Als die Beiden achtzehn sind, steht eines Abends Käthi vor der Tür von Ruedis Eltern, bei denen er immer noch wohnt. Ruedi ist freudig überrascht sein grosse Liebe wieder zu sehen und ist völlig aus dem Häuschen. Aber auch seine Mutter freut sich das unterdessen zu eine sehr schönen Frau gewordenen Käthi wiederzusehen und bietet ihr sofort das Gästezimmer an. Nach einem Nachtessen und einem höflichen Beisammensein mit der Mutter, gehen Beide auf ihre Zimmer. Ruedi hat ein grosses Liebesverlangen und ist vorerst entäuscht, dass seine Geliebte nicht zu ihm kommt. Aber nach bangen Minuten erscheint sie doch und schlüpft sofot zu Ruedi ins Bett. Sofort flammt die Leidenschaft auf und Käthi will wieder so berührt werden, wie früher. Aber dann kommt es doch zum ersten und von Ruedi so gewünschten Geschlechtsverkehr.
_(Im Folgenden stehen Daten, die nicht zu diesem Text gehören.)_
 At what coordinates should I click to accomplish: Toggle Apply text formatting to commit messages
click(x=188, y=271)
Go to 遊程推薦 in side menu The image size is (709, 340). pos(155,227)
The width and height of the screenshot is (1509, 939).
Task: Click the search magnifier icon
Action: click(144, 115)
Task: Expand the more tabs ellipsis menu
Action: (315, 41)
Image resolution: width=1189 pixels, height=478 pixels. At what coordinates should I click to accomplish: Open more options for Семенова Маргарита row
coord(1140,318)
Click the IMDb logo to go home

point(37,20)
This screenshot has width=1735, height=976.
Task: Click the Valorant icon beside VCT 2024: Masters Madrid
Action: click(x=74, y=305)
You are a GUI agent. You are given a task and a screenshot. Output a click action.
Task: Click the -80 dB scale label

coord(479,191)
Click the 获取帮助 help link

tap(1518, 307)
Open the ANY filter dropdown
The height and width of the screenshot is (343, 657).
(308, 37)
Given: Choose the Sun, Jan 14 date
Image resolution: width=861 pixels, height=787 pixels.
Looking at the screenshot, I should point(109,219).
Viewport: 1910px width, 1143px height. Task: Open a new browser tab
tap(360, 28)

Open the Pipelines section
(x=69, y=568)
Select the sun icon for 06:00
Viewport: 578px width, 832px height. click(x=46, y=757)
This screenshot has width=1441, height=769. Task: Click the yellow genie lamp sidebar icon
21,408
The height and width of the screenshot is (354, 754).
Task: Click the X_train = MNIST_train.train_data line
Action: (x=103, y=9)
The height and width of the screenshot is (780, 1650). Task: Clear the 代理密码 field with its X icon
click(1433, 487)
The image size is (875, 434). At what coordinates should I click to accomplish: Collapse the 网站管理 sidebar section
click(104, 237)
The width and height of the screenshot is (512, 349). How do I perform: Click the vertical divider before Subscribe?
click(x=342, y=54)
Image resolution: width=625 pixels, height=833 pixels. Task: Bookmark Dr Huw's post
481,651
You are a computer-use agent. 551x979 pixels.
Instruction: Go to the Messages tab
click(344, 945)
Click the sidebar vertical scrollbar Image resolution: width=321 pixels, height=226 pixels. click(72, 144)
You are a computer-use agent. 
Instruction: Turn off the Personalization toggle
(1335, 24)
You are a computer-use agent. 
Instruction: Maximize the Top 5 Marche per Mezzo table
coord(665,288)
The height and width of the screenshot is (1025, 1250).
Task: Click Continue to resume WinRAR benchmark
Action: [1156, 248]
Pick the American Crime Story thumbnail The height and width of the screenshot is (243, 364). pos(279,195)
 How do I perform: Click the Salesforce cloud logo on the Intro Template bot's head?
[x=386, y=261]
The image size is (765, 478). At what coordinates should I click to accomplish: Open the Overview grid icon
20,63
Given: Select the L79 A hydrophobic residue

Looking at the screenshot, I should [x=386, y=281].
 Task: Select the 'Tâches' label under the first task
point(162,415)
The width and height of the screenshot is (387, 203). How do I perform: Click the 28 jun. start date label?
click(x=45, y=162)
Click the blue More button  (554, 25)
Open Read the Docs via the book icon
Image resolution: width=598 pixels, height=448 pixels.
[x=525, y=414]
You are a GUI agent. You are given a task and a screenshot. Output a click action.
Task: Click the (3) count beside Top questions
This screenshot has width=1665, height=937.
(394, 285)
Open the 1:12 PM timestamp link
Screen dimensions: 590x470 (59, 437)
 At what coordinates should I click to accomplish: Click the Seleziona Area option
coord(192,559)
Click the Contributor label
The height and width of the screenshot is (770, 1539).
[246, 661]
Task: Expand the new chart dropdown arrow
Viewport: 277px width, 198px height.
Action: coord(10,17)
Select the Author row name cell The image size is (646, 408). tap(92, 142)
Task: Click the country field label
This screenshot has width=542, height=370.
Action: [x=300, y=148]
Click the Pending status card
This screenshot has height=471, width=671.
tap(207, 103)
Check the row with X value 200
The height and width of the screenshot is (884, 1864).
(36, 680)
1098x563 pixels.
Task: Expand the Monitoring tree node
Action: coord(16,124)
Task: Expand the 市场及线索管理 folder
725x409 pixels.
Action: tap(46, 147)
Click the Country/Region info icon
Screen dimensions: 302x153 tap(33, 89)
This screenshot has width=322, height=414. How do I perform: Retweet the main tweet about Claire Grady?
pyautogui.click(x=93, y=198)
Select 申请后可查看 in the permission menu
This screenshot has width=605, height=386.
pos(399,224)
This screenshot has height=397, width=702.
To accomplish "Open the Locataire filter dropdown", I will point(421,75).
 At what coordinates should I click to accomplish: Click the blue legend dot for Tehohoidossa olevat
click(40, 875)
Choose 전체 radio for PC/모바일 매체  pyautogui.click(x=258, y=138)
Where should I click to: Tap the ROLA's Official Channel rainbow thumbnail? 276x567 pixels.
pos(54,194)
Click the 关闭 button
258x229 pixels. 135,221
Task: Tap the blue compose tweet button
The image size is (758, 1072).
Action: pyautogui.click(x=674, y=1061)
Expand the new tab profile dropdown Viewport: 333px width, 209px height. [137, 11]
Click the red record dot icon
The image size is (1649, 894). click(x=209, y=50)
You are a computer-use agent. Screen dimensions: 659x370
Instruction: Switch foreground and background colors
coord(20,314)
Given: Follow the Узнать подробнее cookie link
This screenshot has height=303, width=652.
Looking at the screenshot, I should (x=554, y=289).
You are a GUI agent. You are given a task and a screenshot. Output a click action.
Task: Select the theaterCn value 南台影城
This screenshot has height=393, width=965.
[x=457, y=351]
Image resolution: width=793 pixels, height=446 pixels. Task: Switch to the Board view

Dabei kennt die Intensität keine Grenzen. Die Beiden verschmelzen zu einem Körper, wobei Käthi immer die Aktivere ist.  Beim Frühstück am anderen Morgen, geht die Mutter zu Einkaufen und lässt die Beiden allein. Käthi wird schon wieder aktiv und will dort in der Küche liebemachen. Ruedi ist voller Hemmungen, aber dann überwindet die Leidenschaft diese und sie lieben sich heftig auf dem Eckbank. Am Nachmittag machen dei Beiden einen Einkaufsbummel durch die Stadt. Ruedi ist voller Stolz auf seine, in einem Mini-Sommerröcklein besonders hübsche Freundin, die aber auch heftig und unbeschwertmit anderen Männern flirtet, so dass Ruedi fast eifersüchtig wird. Sie zieht denn hemmungs- vollen Jungen auch in einen Pornokino und will dort von ihm berührt werden. Nach einer weiteren Leidenschaftliche Nacht, ist plötzlich Käthi launisch und fast abweisend. Ruedi will wissen warum. Sie versucht es ihm zu erklären: Es war sehr schön mit ihm, aber nach einer gewissen Zeit bekomme sie auf ein Art Bindungsangst und müsse weiter. Trotzdem Liebe sie ihn aber. Der Junge kann das nicht verstehen und ist enttäuscht. Plötzlich stürzen sie sich trotzdem voller Leidenschaft aufeinander und lieben sich fast hart und brutal auf der Bettkante. Durch dieses, für Käthi offenbar sehr intensives Erlebnis macht sie ihm doch wieder Hoffnung auf mehr. Ruedi begleitet sie zum Bahnhof, weil sie wieder zurück nach Zürich will.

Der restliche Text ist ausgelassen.